The answer must consist of every line from the data that holds the string "Business".
========================================================================
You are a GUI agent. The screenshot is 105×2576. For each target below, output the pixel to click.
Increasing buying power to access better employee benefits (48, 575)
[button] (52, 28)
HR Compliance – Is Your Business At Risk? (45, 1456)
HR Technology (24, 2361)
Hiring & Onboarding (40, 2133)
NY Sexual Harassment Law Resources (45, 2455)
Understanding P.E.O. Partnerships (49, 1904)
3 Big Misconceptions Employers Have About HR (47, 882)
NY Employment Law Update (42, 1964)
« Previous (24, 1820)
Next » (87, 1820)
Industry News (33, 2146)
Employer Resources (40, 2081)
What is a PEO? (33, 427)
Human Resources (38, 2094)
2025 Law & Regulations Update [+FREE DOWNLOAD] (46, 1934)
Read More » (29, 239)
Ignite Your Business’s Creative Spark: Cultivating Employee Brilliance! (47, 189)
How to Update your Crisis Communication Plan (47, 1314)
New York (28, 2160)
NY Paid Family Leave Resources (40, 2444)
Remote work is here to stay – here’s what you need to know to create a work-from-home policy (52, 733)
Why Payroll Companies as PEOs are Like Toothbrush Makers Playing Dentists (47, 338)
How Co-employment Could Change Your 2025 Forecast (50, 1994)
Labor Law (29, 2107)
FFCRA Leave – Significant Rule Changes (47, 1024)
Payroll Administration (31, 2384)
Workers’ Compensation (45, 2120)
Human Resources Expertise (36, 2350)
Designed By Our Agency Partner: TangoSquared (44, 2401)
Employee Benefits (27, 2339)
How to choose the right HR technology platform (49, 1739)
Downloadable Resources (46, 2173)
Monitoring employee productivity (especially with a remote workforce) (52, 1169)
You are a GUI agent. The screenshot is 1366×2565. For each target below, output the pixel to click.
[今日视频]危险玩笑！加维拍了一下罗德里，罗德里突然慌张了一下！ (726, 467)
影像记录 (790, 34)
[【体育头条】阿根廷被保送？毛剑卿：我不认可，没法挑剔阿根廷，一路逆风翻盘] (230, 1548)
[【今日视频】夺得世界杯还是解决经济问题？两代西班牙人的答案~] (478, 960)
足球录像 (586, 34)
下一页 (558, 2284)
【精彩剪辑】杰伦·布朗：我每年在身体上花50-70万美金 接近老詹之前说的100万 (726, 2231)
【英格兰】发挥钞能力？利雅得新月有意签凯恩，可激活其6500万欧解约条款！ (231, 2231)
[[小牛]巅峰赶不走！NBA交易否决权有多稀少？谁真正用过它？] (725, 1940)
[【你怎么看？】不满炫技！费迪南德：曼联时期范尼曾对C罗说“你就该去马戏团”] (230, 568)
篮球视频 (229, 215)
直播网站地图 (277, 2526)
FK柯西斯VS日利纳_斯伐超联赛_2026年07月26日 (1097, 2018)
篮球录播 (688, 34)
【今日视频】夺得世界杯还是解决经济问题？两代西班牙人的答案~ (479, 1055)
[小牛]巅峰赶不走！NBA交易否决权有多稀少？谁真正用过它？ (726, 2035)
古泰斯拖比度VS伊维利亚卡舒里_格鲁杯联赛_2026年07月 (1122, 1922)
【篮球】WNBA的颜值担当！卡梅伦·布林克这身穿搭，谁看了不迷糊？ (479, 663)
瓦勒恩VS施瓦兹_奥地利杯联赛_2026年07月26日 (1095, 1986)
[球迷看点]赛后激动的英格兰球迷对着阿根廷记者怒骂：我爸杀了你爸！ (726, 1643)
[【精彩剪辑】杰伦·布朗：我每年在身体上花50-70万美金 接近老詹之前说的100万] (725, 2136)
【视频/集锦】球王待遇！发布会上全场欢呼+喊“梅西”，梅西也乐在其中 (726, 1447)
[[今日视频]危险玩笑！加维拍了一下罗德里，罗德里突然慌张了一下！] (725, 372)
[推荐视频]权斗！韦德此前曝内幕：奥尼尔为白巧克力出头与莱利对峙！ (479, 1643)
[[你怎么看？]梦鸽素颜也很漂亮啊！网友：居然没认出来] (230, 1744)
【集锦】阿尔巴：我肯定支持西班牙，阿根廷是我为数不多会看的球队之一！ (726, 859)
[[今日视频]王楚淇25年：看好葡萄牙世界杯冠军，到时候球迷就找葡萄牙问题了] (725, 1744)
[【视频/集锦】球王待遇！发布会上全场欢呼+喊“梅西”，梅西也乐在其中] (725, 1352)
========================================================================
## [Exercise response]
HR Compliance – Is Your Business At Risk? (45, 1456)
Ignite Your Business’s Creative Spark: Cultivating Employee Brilliance! (47, 189)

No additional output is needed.